Contrast this with the UNIX environment. When there is a problem in the operating system code, subsystem, or even some application problems, the UNIX system typically takes a system (kernel) dump and then stops, requiring a re-IPL.
One important mechanism to help in problem determination is using the system trace records. (Think of this as the z/OS flight recorder!) Various z/OS component and system level traces are active by default. Information about which module was entered and by which transaction is efficiently written to a trace table in memory where it can later be dumped and analyzed. In addition, there is flexibility associated with the ability to turn on additional levels of tracing on a component-by-component basis without a restart for supplemental data gathering. Key here is that this can be highly efficient without significant impact on overall performance.
UNIX systems typically do not have tracing enabled by default. Additionally, in most UNIX systems tracing can be prohibitive from a performance perspective. Furthermore, tracing is typically activated by specifying a program variable and restarting the application. This is obviously disruptive and unacceptable to z/OS. All this makes UNIX problem determination more difficult, which can result in a less serviceable environment than z/OS.
Processes and address spaces can hang for any number of reasons. One example is a deadlock — situations between applications or in the latches obtained by the UNIX kernel (operating system) when two threads try to acquire system-level locks for resources held by the other.

- [Entries]:
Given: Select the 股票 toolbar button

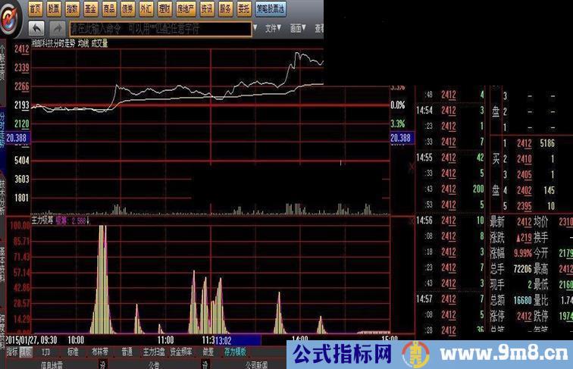Looking at the screenshot, I should click(x=54, y=9).
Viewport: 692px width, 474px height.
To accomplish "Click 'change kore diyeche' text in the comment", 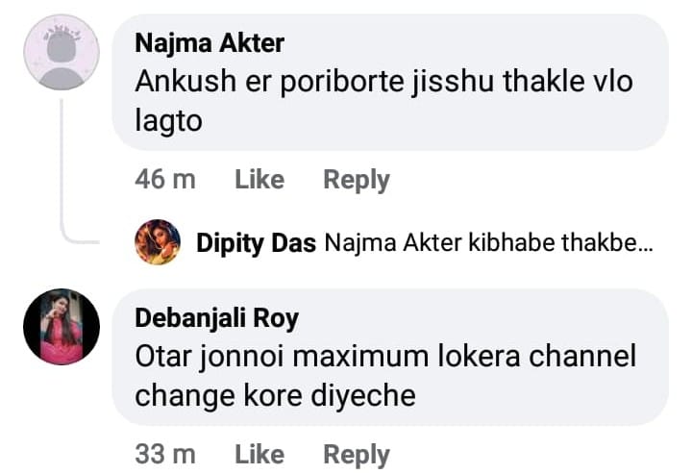I will pyautogui.click(x=275, y=395).
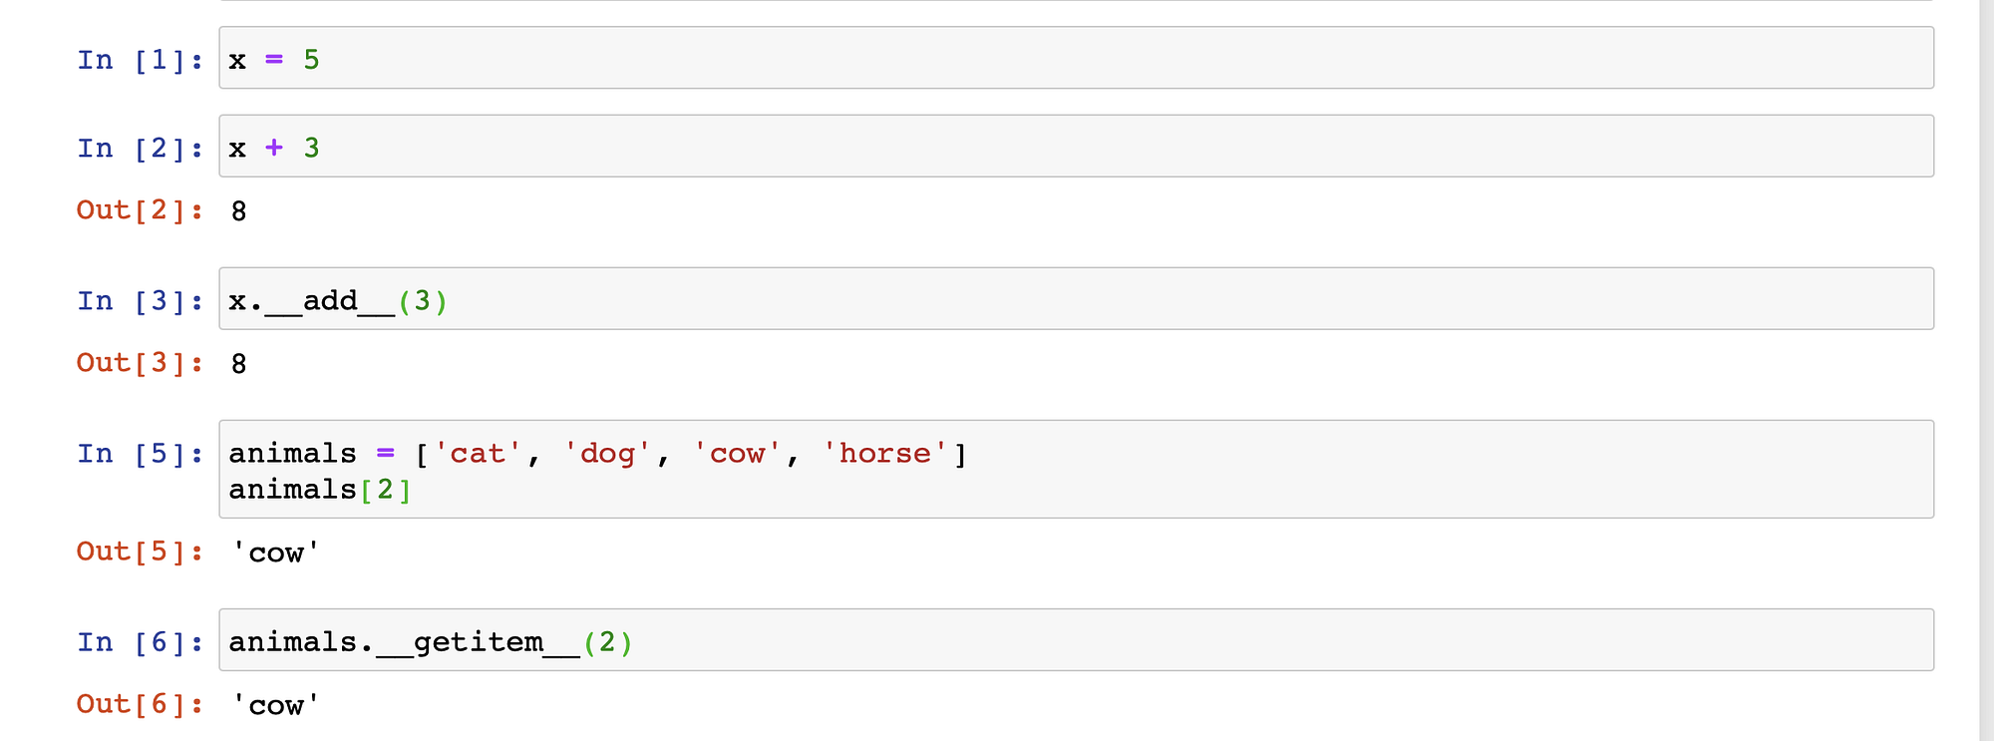
Task: Place cursor on the animals[2] line
Action: click(x=320, y=490)
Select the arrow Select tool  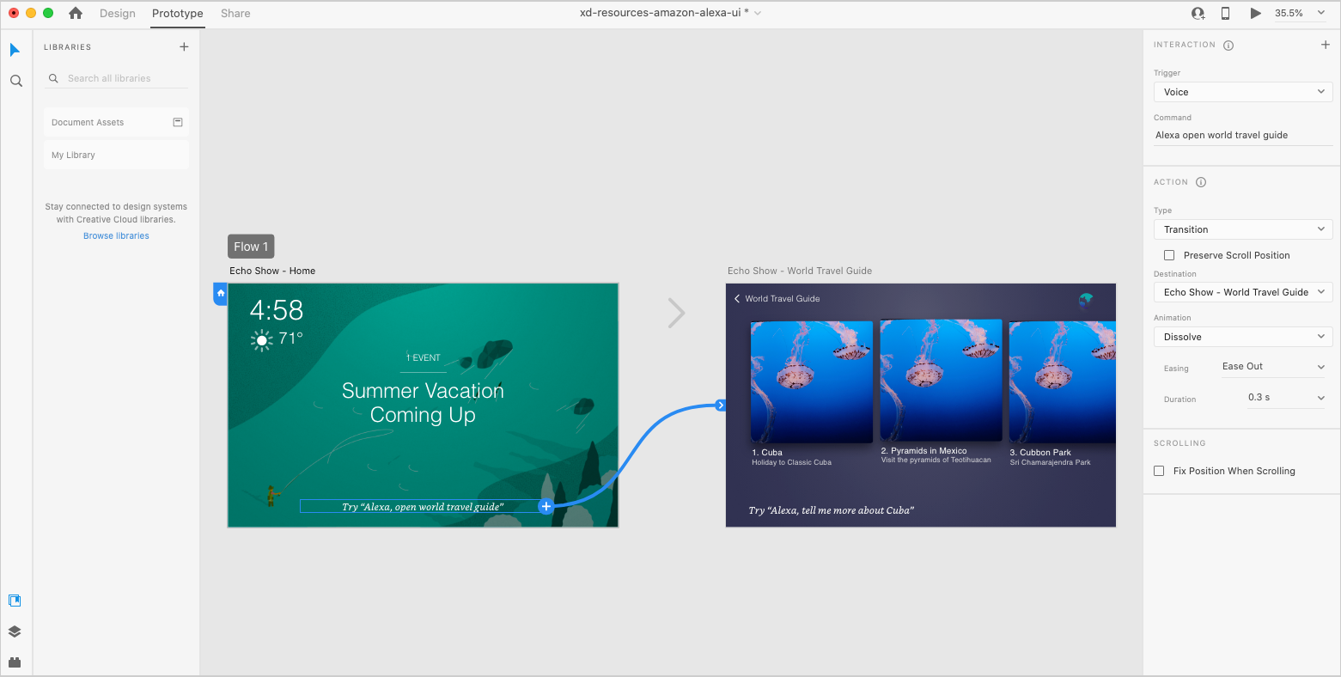(15, 50)
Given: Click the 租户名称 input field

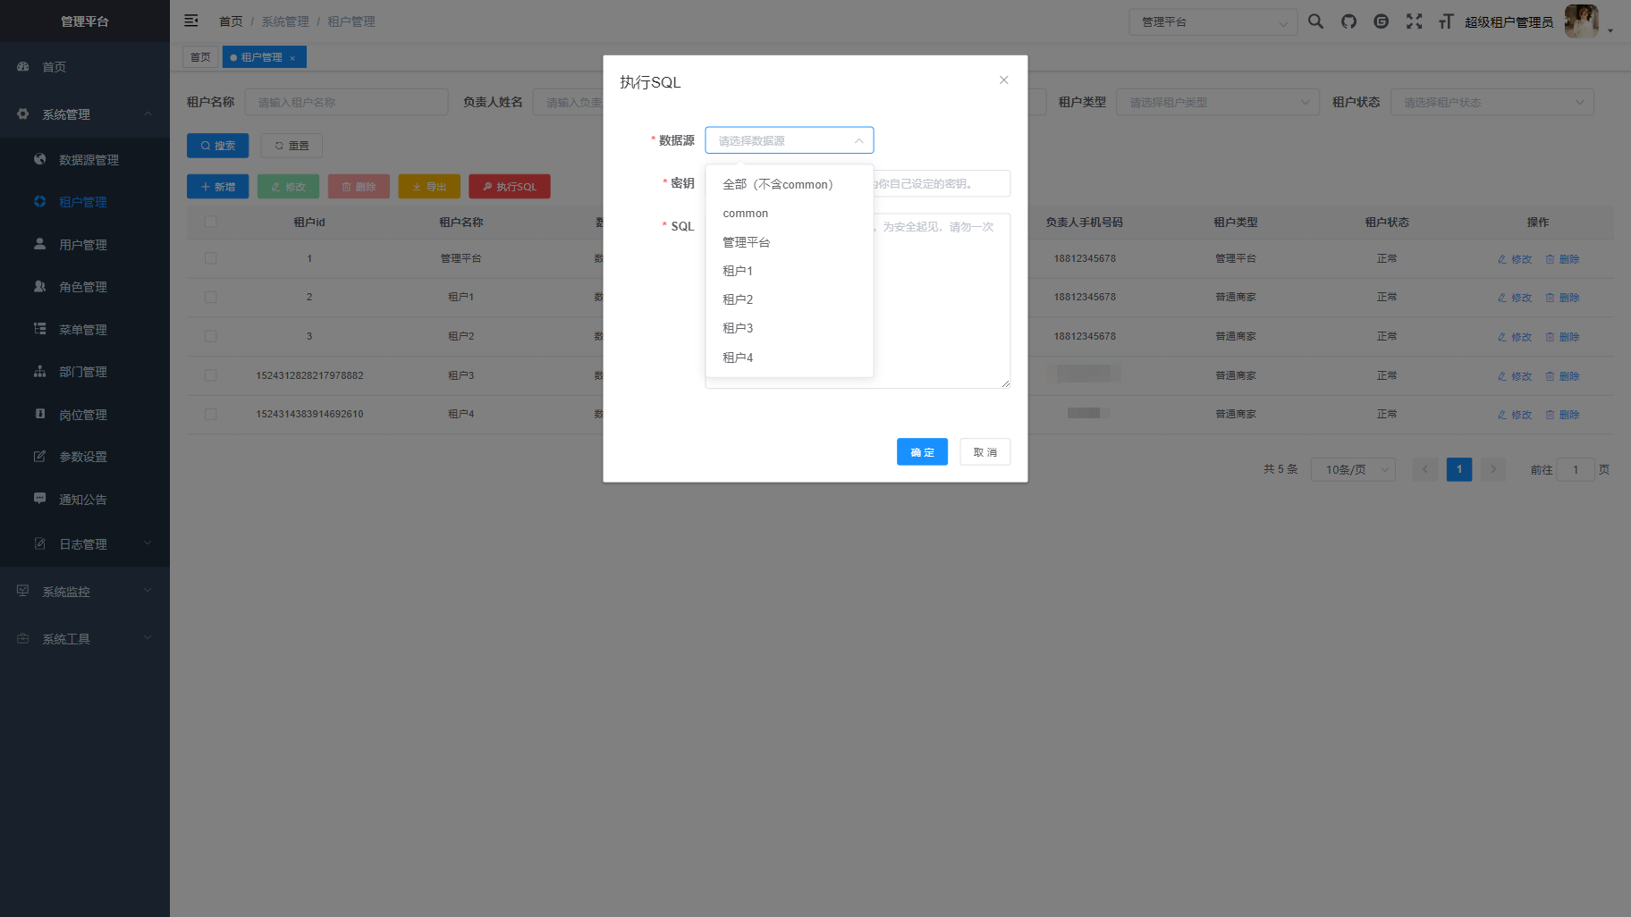Looking at the screenshot, I should [347, 101].

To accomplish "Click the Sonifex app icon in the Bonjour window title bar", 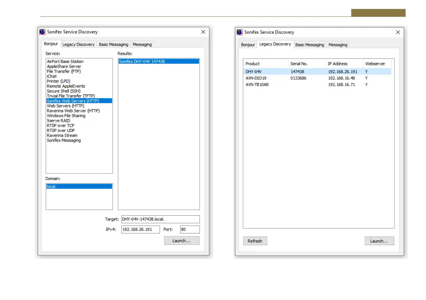I will (x=42, y=32).
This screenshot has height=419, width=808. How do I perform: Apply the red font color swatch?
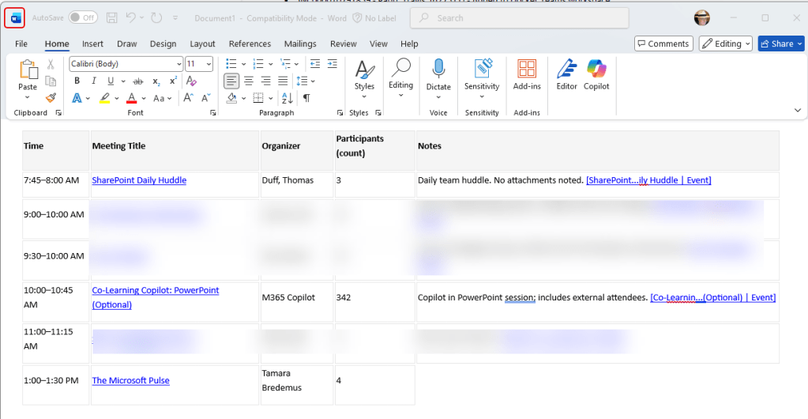131,98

- [Set of tasks]:
**a)** From the passage on z/OS and UNIX problem determination, extract everything from "Processes and address" down to "by the other.".
**b)** According to the passage on z/OS and UNIX problem determination, what are the system trace records likened to?
**c)** List every location of a problem that, according to the passage on z/OS and UNIX problem determination, typically leads the UNIX system to take a kernel dump and stop.

- [Task results]:
**a)**
Processes and address spaces can hang for any number of reasons. One example is a deadlock — situations between applications or in the latches obtained by the UNIX kernel (operating system) when two threads try to acquire system-level locks for resources held by the other.

**b)** The z/OS flight recorder.

**c)**
- The operating system code
- A subsystem
- Some application problems